However, the enforcement paths of these two federal agencies differ markedly. DOJ pursues all aspects of its enforcement actions in the federal court system. The FTC, on the other hand, only uses the federal district courts to seek injunctive relief, but otherwise follows its own internal administrative process that combines the investigatory, prosecutorial, adjudicative, and appellate functions within a single agency.
Whether a transaction is subjected to DOJ or FTC review is determined by a “clearance” process with no public visibility. To many, including entities in the health care industry—and, in particular, parties to hospital mergers that are now routinely “cleared” to the FTC (exemplified by two recently filed enforcement actions against hospitals in New Jersey and Utah)—this process appears to be arbitrary. It is also particularly daunting because the FTC has not lost an administrative action in over a quarter-century. Because of the one-sided nature and duration of these administrative proceedings, most enforcement actions brought against merging hospitals rise or fall at the injunctive relief stage. This process also appears to embolden the FTC into taking unprecedented actions, including the pursuit of enforcement remedies against parties to abandoned transactions.

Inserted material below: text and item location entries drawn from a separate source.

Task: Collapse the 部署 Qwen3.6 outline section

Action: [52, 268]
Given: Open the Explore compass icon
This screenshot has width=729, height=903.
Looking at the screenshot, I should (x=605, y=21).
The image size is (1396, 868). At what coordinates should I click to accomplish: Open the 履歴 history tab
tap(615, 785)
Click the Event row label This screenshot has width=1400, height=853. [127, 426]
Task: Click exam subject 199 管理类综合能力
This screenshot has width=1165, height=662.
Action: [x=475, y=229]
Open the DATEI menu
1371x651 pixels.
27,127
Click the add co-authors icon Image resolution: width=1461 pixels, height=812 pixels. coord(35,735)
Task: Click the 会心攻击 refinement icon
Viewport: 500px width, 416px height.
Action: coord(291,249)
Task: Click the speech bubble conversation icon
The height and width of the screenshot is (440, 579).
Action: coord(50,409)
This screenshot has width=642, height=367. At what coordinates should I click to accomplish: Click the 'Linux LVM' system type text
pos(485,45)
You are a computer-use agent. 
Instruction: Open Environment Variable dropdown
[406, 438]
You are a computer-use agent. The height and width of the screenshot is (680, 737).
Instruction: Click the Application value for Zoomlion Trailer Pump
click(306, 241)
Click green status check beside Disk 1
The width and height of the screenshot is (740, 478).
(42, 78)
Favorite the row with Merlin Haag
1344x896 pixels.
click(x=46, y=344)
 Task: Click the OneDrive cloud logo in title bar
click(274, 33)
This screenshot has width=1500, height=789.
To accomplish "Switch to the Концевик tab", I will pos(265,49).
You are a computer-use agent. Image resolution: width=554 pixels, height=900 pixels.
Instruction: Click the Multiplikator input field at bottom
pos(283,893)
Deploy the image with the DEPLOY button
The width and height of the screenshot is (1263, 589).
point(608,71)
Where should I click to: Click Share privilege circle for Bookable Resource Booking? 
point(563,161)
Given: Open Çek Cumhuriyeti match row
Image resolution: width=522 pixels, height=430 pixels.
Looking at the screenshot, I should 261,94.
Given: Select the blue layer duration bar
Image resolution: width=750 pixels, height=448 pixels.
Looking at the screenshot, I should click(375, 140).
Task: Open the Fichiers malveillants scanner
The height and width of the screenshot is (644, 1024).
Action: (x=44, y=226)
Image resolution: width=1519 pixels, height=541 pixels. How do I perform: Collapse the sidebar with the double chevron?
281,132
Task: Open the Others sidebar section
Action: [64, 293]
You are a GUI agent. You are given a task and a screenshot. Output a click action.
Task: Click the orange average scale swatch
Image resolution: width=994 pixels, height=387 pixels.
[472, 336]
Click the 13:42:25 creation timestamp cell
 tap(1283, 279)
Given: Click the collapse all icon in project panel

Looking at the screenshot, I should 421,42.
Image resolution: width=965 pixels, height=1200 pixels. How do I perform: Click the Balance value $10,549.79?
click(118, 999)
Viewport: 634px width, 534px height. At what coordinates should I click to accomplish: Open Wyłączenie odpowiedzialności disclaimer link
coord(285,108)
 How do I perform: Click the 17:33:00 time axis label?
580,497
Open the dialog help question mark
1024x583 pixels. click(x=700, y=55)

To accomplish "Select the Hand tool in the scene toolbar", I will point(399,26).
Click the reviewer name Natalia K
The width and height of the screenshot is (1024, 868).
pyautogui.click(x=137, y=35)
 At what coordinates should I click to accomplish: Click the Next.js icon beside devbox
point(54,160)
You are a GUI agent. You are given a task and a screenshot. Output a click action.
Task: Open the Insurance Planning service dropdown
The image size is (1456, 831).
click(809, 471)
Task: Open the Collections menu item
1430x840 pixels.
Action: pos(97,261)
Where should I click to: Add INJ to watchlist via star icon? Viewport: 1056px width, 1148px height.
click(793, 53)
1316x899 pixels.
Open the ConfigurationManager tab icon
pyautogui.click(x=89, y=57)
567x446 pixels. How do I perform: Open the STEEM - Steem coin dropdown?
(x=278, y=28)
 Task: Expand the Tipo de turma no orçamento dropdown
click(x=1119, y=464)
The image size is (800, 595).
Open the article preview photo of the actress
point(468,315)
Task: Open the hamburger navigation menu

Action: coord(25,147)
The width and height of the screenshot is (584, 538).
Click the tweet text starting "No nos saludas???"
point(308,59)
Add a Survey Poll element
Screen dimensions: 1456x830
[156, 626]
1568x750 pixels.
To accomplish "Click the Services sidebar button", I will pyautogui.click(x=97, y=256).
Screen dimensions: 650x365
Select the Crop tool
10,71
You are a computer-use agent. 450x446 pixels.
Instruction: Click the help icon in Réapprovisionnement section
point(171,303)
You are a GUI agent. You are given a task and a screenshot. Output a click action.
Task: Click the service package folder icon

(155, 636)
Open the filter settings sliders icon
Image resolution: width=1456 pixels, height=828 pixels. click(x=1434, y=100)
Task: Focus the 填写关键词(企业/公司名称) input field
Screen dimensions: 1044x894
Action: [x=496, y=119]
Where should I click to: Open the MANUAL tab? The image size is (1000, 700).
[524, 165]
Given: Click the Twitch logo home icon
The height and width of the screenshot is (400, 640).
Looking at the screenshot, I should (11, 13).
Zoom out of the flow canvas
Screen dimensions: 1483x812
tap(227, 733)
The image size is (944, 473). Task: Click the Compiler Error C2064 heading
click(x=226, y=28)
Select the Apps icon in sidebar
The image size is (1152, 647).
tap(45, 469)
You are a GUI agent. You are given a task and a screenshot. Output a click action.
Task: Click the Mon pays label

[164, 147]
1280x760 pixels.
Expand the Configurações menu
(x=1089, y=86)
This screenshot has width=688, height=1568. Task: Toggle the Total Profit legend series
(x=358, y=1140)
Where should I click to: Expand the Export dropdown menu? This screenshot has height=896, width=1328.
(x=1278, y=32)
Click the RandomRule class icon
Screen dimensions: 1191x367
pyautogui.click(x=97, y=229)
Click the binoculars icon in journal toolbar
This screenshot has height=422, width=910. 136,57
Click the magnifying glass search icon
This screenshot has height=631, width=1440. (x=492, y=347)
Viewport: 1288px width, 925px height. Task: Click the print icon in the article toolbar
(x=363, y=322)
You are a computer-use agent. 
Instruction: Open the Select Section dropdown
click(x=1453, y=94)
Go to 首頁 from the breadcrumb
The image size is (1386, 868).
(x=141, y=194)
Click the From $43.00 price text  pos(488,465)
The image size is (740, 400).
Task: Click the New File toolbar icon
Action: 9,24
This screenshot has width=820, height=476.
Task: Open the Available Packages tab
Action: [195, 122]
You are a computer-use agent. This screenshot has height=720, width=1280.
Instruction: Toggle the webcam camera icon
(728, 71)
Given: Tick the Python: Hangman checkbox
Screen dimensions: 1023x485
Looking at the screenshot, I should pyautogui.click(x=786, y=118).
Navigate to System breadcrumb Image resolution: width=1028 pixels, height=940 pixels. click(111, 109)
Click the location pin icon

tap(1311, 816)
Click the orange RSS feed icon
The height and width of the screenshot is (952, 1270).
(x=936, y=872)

However, this may soon change. The Supreme Court of the United States has agreed to hear a case that raises a forceful constitutional challenge to the FTC’s structure and procedures. The Supreme Court recently agreed to combine the briefing schedule of this case with a similar case that successfully challenged the constitutionality of the administrative process of the Securities and Exchange Commission. The outcome of these cases may fundamentally alter the FTC’s enforcement process.